# Set of tasks
a) For the text on Honolulu's COVID-19 response, decide whether each statement agrees with it: (i) the city has retained an entire 130-room hotel for people who need to isolate; (ii) Caldwell named the hotel currently under contract; (iii) Joey Manahan represents Kalihi and Iwilei. Answer yes or no for each and quote the deciding words.
b) Please rewrite everything from "Eddie Mersereau, deputy" down to "mayor’s office said." in the text on Honolulu's COVID-19 response, substituting "case investigation" for each "contact tracing".

Honolulu will be spreading the word about testing through news outlets and social media, Zannes said.

For people who need to isolate, Caldwell said the city has retained an entire 130-room hotel and is looking to contract with more. This is being paid for with federal grant funds, according to a press release from Ige’s office.

Caldwell did not identify the hotel currently under contract, stating anonymity is part of their agreement. As Caldwell described it, the program allows people who test positive to avoid exposing other members of their household, and also to prevent those household members from further spreading the virus with their own contacts.

Eddie Mersereau, deputy director of the DOH’s Behavioral Health Administration, said isolation hotel workers will be trained in infection control procedures. 

The mayor’s office said the city is working in coordination with DOH to “determine a pool of candidates” for the contact tracing jobs. Brigadier General Kenneth Hara and the National Guard are running point on the contact tracing, the mayor’s office said.

Previous Response Was Not ‘Equitable,’ Councilman Says

At the press conference, City Councilman Joey Manahan, a Filipino American who represents Kalihi and Iwilei, criticized state failures that necessitated the feds stepping in.

He said the state failed to test and trace COVID-19 adequately “while the curve was flat,” and now the pandemic is stressing the health care system and the economy. He also called the Department of Health out on its refusal to accept the city’s help early on when it wanted to provide testing through community health centers.

“The DOH tied the city’s hands when we offered to test communities on the front line of the pandemic back in April,” he said.

The result has been a testing scheme that “has not been equitable,” Manahan said.

Mayor Kirk Caldwell said the White House reached out to Honolulu to ask how the federal government could help Oahu. Courtesy: City and County of Honolulu

“The state’s decision to coordinate testing with hospitals only is proving costly for our working families who access their health care at a federally qualified community health center,” he said.

“Until now, there has been no plan of action from the state or guidance for residents of public housing, with regards to the cases that are proliferating inside. The same can be said for guards and inmates inside our prison system.”

He added that his district and the island, in general, haven’t felt relief from the Department of Health’s deployment of CARES Act money for testing and contact tracing.

(Collected data)
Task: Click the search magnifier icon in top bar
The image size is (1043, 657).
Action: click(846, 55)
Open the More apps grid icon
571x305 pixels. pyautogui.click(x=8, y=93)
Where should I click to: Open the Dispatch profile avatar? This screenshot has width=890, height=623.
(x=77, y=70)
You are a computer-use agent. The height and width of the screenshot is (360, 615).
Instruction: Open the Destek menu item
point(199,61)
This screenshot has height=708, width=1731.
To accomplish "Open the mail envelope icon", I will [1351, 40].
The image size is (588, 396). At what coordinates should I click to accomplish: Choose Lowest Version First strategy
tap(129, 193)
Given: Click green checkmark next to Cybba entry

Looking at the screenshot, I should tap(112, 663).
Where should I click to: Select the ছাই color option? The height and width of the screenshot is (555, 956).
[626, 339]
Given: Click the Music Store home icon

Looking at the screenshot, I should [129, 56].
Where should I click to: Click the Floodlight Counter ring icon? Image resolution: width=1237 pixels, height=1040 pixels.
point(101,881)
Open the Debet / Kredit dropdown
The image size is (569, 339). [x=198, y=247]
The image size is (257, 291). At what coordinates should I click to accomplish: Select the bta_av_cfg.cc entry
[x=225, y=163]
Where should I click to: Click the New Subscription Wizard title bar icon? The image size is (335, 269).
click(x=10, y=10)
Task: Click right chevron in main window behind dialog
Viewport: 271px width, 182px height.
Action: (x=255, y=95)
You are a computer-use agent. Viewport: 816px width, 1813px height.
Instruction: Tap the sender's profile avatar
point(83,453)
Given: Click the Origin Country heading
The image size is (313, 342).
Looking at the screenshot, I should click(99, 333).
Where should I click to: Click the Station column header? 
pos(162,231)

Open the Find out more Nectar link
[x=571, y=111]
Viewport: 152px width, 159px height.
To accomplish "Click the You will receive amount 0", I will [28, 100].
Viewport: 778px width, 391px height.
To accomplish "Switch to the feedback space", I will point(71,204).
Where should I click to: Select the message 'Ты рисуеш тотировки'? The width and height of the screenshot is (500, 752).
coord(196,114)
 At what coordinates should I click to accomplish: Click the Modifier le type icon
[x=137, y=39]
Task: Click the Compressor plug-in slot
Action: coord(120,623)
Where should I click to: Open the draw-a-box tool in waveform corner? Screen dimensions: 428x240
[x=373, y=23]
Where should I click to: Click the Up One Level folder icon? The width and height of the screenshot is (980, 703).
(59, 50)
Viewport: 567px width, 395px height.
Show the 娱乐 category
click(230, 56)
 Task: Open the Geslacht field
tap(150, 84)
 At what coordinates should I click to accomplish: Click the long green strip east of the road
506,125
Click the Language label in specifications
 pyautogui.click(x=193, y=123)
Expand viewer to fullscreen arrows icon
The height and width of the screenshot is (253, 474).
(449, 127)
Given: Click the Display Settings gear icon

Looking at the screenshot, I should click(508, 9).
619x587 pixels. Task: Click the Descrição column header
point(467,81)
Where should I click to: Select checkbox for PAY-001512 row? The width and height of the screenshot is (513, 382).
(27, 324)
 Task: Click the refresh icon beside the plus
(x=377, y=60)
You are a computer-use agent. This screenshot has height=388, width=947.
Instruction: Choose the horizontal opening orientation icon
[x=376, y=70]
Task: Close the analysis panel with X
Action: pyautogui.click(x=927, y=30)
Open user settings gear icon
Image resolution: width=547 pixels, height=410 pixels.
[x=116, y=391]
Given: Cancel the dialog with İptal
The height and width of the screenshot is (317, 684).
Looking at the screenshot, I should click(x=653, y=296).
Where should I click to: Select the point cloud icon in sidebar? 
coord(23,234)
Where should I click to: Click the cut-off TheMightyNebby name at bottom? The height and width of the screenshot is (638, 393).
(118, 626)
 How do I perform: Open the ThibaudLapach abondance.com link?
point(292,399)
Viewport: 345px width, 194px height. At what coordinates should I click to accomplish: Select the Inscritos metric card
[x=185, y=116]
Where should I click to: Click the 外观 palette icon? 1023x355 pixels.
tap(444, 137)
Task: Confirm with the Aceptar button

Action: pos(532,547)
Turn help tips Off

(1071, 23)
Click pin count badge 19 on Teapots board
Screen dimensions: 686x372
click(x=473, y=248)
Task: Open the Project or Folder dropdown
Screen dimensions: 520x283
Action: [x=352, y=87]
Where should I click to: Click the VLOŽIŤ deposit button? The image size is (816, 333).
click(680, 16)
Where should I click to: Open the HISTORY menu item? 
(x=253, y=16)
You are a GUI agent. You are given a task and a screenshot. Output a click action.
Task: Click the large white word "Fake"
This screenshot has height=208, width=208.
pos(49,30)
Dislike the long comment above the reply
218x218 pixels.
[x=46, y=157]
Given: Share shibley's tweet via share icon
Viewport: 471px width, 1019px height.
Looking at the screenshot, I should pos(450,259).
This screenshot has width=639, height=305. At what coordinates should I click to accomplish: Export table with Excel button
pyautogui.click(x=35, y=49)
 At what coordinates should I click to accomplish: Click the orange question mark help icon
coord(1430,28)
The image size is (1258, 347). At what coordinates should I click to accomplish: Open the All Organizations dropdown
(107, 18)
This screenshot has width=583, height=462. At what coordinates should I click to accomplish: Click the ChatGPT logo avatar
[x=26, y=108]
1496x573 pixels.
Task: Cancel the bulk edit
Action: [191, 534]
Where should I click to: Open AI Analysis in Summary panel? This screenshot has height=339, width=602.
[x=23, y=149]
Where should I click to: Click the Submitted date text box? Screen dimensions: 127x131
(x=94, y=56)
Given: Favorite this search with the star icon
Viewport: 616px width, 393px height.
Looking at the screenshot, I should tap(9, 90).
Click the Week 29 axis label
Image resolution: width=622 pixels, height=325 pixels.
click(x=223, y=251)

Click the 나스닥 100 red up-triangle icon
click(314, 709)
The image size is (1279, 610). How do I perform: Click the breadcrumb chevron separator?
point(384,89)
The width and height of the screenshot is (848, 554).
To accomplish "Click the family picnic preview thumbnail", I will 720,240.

# Answers below
a)
(i) Yes: "the city has retained an entire 130-room hotel"
(ii) No: "Caldwell did not identify the hotel currently under contract"
(iii) Yes: "who represents Kalihi and Iwilei"

b)
Eddie Mersereau, deputy director of the DOH’s Behavioral Health Administration, said isolation hotel workers will be trained in infection control procedures. 

The mayor’s office said the city is working in coordination with DOH to “determine a pool of candidates” for the case investigation jobs. Brigadier General Kenneth Hara and the National Guard are running point on the case investigation, the mayor’s office said.